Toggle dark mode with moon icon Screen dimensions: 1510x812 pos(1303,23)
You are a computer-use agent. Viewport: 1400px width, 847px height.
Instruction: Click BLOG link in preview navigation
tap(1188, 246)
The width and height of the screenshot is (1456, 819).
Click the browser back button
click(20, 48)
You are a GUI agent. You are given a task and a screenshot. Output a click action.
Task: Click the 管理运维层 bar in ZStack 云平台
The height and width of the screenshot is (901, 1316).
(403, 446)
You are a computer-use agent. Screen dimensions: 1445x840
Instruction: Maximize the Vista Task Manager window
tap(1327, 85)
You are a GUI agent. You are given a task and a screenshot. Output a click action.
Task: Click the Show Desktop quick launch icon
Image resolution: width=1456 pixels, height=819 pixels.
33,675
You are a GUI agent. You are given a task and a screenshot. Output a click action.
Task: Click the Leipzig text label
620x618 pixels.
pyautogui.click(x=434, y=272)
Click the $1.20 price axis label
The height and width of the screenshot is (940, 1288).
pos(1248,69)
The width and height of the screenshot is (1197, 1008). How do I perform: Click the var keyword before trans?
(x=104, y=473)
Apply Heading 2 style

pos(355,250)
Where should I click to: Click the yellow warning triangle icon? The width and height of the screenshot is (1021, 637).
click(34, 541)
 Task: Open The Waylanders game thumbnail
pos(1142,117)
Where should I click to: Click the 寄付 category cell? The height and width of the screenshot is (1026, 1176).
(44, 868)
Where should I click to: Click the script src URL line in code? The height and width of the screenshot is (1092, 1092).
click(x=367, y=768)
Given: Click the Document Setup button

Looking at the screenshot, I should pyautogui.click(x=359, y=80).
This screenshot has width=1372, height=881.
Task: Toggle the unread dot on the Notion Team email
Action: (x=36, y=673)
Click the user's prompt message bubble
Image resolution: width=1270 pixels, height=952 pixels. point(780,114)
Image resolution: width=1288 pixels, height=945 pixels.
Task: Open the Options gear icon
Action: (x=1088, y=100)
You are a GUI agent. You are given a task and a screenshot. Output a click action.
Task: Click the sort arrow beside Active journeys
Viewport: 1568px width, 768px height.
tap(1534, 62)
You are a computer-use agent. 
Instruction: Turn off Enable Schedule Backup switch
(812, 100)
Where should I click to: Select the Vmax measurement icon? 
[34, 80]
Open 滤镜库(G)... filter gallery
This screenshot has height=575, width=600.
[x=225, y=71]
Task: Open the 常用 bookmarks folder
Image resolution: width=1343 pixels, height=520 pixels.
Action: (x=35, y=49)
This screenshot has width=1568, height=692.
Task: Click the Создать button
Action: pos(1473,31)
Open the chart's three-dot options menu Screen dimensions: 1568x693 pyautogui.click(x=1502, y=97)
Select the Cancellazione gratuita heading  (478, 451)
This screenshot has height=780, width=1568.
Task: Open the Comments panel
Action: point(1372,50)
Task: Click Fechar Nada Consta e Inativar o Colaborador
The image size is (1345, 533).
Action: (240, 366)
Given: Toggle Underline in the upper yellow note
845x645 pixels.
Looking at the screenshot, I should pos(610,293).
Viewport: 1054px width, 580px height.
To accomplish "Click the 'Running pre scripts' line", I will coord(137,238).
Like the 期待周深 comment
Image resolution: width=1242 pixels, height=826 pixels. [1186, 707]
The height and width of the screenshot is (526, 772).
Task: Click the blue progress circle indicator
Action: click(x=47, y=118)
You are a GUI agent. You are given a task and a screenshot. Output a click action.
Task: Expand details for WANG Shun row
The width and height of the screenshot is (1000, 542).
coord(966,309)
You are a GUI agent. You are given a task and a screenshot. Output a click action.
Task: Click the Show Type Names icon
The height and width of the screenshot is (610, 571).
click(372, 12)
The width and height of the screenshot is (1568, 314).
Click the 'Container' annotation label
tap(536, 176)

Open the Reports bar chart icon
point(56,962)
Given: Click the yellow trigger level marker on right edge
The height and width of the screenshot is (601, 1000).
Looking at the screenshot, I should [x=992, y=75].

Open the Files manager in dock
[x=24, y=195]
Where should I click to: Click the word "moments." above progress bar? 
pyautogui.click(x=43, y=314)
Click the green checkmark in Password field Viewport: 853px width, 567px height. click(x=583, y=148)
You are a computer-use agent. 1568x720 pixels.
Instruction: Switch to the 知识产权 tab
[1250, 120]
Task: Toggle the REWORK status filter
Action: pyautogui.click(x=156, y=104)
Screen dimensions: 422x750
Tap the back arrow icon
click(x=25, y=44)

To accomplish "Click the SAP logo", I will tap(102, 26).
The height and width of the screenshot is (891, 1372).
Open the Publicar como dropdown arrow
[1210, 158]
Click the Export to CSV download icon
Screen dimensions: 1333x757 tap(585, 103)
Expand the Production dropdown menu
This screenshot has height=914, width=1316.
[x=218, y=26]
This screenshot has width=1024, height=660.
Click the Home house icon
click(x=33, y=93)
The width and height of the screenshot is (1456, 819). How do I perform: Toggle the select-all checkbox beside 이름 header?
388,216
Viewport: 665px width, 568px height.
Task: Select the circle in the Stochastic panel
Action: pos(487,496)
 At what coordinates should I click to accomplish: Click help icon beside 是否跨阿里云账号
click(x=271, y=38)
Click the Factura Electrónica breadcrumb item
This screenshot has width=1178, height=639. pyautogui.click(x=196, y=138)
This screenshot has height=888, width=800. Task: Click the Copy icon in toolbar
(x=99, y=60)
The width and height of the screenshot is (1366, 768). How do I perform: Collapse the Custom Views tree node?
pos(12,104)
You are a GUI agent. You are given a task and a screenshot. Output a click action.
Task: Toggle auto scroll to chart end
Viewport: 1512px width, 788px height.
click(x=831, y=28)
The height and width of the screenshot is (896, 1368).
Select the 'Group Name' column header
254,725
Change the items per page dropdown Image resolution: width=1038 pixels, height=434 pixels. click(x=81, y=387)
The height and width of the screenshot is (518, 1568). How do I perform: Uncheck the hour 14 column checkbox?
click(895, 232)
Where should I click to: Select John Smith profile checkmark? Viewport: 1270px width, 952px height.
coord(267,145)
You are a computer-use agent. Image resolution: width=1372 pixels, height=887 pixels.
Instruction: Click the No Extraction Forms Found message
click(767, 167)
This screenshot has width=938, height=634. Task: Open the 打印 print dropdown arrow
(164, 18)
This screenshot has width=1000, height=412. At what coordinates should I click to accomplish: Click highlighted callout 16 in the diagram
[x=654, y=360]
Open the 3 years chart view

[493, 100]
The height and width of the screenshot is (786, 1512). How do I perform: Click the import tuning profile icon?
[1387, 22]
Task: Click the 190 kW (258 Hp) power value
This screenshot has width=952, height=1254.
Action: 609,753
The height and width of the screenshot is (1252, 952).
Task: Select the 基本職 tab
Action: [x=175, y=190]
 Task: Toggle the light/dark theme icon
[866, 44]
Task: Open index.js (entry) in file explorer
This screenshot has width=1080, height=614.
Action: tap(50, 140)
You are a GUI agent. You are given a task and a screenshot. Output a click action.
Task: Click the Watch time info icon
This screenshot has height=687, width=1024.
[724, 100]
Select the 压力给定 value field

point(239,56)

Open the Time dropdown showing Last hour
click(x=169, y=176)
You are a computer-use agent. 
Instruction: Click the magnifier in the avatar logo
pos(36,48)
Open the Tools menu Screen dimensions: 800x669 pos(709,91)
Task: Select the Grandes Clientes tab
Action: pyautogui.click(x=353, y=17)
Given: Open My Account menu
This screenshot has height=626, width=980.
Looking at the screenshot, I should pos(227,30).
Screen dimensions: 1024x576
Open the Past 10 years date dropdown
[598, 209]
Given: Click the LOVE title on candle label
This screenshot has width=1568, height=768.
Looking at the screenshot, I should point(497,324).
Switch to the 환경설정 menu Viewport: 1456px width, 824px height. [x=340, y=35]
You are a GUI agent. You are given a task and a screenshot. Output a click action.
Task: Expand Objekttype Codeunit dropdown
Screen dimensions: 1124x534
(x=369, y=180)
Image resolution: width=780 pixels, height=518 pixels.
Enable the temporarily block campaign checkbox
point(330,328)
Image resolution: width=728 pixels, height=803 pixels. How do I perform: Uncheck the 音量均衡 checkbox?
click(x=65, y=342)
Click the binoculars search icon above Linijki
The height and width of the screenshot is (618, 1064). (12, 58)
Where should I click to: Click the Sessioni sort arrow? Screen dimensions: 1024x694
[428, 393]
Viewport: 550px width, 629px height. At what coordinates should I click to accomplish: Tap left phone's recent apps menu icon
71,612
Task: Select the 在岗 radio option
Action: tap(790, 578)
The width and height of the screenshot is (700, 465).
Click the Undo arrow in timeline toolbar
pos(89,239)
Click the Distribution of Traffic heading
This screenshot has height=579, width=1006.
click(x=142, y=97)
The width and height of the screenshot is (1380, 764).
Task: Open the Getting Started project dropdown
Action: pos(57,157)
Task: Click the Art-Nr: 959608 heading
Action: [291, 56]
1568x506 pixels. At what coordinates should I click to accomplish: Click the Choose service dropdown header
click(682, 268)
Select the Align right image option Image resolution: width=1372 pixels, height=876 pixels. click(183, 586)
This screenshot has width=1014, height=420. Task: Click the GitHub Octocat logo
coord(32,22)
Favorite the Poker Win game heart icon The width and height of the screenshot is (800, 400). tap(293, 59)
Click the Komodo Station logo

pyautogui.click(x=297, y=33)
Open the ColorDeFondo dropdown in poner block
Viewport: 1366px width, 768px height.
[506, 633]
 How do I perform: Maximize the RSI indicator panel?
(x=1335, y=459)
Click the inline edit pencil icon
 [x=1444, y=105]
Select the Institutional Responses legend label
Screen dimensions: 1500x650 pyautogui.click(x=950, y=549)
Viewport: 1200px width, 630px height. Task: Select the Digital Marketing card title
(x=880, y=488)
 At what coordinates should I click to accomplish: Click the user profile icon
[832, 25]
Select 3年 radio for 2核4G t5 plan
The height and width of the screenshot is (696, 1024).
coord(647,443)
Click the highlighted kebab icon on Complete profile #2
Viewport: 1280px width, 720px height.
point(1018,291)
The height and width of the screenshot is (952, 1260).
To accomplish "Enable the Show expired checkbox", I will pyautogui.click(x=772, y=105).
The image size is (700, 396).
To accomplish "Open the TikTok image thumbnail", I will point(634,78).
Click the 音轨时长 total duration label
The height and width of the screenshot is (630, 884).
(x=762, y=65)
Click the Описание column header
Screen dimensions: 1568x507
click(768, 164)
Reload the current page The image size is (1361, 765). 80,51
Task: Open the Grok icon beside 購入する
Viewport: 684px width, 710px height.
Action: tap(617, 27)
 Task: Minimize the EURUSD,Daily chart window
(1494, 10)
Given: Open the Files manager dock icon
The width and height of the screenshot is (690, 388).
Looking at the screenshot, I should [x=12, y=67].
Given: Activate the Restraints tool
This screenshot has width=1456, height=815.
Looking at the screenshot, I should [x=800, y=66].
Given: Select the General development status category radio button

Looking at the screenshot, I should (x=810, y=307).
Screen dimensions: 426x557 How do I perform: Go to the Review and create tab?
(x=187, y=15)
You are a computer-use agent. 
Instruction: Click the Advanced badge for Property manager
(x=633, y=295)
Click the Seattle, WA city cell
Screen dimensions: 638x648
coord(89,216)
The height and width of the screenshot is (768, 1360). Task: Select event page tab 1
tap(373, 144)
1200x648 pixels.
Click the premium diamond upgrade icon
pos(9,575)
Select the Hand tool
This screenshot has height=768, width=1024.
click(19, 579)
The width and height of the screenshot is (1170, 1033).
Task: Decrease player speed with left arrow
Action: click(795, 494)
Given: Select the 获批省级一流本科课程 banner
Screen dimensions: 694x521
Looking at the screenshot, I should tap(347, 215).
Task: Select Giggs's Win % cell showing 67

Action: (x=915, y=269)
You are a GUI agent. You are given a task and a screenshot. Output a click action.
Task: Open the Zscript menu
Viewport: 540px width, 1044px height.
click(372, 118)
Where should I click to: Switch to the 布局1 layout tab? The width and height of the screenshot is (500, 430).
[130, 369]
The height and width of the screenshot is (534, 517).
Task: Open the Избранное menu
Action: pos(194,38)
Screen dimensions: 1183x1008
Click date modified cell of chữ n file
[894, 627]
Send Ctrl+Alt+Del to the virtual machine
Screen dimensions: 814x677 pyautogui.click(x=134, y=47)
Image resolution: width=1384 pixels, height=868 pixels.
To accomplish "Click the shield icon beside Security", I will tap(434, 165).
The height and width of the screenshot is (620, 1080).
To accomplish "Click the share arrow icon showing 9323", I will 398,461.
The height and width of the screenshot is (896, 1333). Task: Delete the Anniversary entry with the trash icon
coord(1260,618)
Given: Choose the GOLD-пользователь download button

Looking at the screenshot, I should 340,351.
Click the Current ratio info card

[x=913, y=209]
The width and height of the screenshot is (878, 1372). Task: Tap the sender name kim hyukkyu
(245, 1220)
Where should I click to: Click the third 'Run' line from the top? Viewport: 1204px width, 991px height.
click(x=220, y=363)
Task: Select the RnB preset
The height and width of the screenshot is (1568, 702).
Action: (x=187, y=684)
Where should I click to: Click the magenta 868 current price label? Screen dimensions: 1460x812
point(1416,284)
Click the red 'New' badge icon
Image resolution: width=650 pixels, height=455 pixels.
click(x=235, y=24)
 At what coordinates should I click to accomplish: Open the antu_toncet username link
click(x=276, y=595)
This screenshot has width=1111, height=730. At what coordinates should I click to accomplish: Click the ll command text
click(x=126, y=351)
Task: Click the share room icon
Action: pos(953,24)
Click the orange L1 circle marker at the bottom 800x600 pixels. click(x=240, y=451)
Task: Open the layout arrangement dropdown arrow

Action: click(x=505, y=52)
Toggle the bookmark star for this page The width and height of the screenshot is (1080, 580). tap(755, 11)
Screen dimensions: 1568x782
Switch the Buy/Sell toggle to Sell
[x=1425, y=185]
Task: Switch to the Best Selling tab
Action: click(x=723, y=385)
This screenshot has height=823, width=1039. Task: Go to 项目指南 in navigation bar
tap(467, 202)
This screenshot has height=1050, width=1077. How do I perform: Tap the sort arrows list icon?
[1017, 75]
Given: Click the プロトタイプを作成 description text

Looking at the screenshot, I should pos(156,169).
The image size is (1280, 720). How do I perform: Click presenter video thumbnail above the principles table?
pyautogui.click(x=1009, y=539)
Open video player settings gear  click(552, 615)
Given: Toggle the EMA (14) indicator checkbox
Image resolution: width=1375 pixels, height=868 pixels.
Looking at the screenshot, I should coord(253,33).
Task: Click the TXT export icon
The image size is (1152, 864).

________

» **Instruction**
Reproduce the material above word for word, everything from the line containing "Viewport: 1200px width, 630px" down through the line containing "Action: (x=915, y=269)", both of those lines included.

» **Exercise solution**
Viewport: 1200px width, 630px height. Task: Select the Digital Marketing card title
(x=880, y=488)
 At what coordinates should I click to accomplish: Click the user profile icon
[832, 25]
Select 3年 radio for 2核4G t5 plan
The height and width of the screenshot is (696, 1024).
coord(647,443)
Click the highlighted kebab icon on Complete profile #2
Viewport: 1280px width, 720px height.
point(1018,291)
The height and width of the screenshot is (952, 1260).
To accomplish "Enable the Show expired checkbox", I will pyautogui.click(x=772, y=105).
The image size is (700, 396).
To accomplish "Open the TikTok image thumbnail", I will point(634,78).
Click the 音轨时长 total duration label
The height and width of the screenshot is (630, 884).
(x=762, y=65)
Click the Описание column header
Screen dimensions: 1568x507
click(768, 164)
Reload the current page The image size is (1361, 765). 80,51
Task: Open the Grok icon beside 購入する
Viewport: 684px width, 710px height.
Action: tap(617, 27)
 Task: Minimize the EURUSD,Daily chart window
(1494, 10)
Given: Open the Files manager dock icon
The width and height of the screenshot is (690, 388).
Looking at the screenshot, I should [x=12, y=67].
Given: Activate the Restraints tool
This screenshot has width=1456, height=815.
Looking at the screenshot, I should [x=800, y=66].
Given: Select the General development status category radio button

Looking at the screenshot, I should (x=810, y=307).
Screen dimensions: 426x557 How do I perform: Go to the Review and create tab?
(x=187, y=15)
You are a computer-use agent. 
Instruction: Click the Advanced badge for Property manager
(x=633, y=295)
Click the Seattle, WA city cell
Screen dimensions: 638x648
coord(89,216)
The height and width of the screenshot is (768, 1360). Task: Select event page tab 1
tap(373, 144)
1200x648 pixels.
Click the premium diamond upgrade icon
pos(9,575)
Select the Hand tool
This screenshot has height=768, width=1024.
click(19, 579)
The width and height of the screenshot is (1170, 1033).
Task: Decrease player speed with left arrow
Action: click(795, 494)
Given: Select the 获批省级一流本科课程 banner
Screen dimensions: 694x521
Looking at the screenshot, I should tap(347, 215).
Task: Select Giggs's Win % cell showing 67

Action: (x=915, y=269)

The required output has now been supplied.